CEIFEIRAS

Sempre que releio Wordsworth, mais me convenço de que a sua obra influenciou vários poetas de primeira plana quase até aos nossos dias. Apesar de inscrever-se na escola romântica, com certos devaneios à natureza e o gosto do sobrenatural, a sua poesia é moderna pelo estilo correntio, quanto possível coloquial, sem se eximir, porém, a certa nobreza de tom.    
O conhecido poema de Pessoa Ela Canta, Pobre Ceifeira filia-se directamente no célebre The Solitary Reaper [A Ceifeira Solitária]: "Behold her, single in the field, / Yon solitary Highland Lass! / Reaping and singing by herself; / Stop here, or gently pass! / Alone she cuts and binds the grain, / And sings a melancholy strain..."

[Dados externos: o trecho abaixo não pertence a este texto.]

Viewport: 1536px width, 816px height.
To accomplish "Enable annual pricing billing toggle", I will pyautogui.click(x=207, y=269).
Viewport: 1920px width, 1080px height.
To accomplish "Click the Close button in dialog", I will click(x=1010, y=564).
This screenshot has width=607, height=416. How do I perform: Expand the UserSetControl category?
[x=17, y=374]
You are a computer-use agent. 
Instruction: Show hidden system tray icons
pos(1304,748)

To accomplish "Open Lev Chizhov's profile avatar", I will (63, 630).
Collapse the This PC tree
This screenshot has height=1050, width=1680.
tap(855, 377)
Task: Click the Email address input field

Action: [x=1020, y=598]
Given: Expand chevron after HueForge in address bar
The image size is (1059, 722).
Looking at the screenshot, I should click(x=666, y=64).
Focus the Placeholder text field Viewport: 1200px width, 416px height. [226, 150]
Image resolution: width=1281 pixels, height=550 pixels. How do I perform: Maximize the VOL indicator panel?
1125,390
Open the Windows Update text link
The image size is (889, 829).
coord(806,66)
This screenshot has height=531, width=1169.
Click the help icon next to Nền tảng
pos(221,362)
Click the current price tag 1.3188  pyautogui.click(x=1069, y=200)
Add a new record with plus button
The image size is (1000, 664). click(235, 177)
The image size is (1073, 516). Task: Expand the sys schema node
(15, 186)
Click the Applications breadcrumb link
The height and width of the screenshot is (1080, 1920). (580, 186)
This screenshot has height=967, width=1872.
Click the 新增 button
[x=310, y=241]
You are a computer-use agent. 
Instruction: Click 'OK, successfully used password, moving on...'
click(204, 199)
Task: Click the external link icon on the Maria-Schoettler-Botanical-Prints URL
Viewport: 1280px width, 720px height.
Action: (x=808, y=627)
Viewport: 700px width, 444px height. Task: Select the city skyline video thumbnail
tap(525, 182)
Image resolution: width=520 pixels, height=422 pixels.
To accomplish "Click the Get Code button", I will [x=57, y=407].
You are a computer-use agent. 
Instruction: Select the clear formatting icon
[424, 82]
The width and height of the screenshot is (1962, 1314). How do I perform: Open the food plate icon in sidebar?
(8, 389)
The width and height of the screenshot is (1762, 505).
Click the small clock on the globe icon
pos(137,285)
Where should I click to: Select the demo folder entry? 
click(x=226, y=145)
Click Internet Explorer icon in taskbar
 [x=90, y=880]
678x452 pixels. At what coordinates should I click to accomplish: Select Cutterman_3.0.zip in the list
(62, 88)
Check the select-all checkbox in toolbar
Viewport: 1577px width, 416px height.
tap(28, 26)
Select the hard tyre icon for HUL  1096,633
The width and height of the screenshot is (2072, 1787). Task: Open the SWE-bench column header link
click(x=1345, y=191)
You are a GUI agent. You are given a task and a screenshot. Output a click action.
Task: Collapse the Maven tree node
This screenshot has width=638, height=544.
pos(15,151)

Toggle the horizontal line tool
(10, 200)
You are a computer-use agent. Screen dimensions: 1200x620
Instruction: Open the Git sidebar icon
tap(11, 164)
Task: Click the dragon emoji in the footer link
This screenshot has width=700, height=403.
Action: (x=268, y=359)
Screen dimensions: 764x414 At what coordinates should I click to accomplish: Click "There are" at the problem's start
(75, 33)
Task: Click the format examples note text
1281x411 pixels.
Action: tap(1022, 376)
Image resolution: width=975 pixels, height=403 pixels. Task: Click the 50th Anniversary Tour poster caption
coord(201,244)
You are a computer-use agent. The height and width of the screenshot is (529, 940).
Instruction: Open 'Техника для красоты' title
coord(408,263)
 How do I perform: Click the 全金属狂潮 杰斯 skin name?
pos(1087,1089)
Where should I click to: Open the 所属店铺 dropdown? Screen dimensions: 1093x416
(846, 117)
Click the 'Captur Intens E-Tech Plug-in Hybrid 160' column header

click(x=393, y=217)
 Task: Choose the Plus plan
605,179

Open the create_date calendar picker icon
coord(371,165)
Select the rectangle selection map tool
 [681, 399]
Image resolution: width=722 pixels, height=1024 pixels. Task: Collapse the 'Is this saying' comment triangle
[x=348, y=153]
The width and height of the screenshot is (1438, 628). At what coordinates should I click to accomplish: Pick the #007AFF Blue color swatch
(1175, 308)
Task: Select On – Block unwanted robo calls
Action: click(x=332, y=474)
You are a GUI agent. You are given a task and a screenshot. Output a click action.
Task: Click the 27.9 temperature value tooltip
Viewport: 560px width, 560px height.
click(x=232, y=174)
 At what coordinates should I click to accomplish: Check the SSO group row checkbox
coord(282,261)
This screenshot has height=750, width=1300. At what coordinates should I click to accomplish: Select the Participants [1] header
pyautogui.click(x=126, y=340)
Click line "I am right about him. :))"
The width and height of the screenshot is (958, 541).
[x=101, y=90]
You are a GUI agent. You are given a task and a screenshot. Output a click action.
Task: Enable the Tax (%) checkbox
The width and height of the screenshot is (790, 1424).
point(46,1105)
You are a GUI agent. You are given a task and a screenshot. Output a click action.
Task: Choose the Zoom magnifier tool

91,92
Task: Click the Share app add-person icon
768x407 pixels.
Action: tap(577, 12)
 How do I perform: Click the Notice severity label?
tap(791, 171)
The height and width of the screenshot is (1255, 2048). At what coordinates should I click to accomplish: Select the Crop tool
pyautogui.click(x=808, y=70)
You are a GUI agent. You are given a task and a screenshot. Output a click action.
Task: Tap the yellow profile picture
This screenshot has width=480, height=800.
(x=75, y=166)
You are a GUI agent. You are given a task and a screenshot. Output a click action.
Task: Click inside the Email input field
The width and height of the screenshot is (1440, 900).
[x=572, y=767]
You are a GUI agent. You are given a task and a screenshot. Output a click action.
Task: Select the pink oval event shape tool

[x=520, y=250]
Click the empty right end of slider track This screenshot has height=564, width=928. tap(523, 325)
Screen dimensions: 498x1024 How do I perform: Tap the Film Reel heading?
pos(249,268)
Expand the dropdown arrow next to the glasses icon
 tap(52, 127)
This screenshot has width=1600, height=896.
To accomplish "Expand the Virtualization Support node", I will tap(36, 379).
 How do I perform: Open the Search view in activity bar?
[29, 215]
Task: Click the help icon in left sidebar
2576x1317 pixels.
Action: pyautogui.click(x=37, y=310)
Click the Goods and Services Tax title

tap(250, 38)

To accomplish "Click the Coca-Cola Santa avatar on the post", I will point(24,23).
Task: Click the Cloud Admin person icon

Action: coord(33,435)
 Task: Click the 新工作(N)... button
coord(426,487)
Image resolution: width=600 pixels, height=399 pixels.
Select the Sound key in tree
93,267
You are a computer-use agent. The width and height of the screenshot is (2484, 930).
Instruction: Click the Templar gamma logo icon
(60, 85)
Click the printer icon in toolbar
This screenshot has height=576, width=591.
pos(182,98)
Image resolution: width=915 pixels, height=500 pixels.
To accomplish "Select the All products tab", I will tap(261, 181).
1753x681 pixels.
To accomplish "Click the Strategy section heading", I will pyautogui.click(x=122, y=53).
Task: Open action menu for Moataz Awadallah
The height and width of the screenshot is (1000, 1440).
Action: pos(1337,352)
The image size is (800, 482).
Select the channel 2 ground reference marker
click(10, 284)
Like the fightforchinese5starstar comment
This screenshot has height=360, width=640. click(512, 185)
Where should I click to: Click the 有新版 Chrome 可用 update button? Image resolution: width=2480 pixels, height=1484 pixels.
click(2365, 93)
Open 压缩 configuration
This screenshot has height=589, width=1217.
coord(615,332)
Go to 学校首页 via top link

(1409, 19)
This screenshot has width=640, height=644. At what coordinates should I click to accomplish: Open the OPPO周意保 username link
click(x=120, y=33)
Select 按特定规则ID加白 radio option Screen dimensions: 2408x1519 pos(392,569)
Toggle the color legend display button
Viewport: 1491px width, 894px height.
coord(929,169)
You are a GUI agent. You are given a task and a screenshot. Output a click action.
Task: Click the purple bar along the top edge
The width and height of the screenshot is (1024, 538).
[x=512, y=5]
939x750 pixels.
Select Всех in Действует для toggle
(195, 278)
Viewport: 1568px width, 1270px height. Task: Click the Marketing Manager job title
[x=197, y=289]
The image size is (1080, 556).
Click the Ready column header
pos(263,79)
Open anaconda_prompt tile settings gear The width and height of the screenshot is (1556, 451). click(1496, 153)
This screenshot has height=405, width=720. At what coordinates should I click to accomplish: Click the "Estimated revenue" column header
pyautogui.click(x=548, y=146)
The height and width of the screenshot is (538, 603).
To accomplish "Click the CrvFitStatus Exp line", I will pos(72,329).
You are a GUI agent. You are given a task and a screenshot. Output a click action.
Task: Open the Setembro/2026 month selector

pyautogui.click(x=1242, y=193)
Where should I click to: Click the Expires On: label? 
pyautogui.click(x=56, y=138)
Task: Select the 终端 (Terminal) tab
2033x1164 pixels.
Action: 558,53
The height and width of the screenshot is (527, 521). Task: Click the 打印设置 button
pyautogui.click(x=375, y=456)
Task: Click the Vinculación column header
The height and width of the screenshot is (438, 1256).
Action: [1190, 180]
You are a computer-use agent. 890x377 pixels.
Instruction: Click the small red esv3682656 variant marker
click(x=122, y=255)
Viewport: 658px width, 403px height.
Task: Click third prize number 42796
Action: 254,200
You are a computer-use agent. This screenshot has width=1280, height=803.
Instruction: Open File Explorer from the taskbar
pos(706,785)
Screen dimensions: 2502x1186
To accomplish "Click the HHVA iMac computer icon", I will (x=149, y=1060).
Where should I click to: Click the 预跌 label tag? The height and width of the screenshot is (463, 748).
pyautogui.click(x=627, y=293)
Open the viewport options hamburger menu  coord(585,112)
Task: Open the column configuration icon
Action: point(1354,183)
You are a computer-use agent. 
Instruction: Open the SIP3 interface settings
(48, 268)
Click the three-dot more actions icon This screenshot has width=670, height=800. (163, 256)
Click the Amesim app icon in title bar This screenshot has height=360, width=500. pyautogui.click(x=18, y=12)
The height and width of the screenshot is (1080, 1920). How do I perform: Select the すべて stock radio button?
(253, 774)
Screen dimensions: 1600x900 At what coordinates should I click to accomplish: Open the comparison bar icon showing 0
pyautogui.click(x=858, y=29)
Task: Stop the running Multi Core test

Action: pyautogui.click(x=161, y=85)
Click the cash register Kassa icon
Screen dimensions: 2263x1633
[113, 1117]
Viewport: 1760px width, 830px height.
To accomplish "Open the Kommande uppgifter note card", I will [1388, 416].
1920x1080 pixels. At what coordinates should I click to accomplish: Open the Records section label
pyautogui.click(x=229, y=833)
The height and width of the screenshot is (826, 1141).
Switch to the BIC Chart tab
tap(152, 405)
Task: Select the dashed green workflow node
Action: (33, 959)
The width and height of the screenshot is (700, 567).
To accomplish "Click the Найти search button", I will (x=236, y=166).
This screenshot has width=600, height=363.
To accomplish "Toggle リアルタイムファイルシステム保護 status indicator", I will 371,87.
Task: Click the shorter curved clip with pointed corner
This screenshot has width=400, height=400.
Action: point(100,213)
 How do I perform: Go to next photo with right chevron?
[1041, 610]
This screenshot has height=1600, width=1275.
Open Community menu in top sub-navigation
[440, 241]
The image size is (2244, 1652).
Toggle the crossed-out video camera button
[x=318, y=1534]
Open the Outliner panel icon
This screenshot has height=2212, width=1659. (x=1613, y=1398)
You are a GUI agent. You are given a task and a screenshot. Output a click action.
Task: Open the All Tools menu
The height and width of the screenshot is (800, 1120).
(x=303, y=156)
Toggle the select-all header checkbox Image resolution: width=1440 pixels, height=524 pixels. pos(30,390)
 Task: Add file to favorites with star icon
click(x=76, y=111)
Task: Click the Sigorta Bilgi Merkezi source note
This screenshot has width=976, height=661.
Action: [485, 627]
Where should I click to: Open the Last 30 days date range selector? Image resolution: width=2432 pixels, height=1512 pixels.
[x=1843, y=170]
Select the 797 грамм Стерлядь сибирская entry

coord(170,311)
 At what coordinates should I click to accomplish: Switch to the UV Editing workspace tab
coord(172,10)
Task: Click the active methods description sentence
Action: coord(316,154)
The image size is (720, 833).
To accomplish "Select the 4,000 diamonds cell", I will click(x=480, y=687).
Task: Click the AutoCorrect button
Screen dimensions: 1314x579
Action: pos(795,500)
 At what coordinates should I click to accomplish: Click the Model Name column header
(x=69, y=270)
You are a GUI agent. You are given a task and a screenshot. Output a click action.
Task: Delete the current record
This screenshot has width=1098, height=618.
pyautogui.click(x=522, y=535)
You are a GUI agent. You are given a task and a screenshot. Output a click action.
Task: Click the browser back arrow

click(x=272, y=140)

Já houve ensaístas que apontaram as analogias, mas ninguém relevou este dado essencial: no seu poema, Pessoa mantém os octossílabos lânguidos e vagarosos, os versos de oito sílabas métricas da composição de Wordsworth. E ninguém parece reparar porque a tradução de Jorge de Sena verteu o poema para a nossa língua com versos de sete sílabas. Por vezes, na tradução de poesia, para se garantir toda a estrutura do original, é preciso transmitir simultaneamente a fidelidade do pensamento e a forma musical.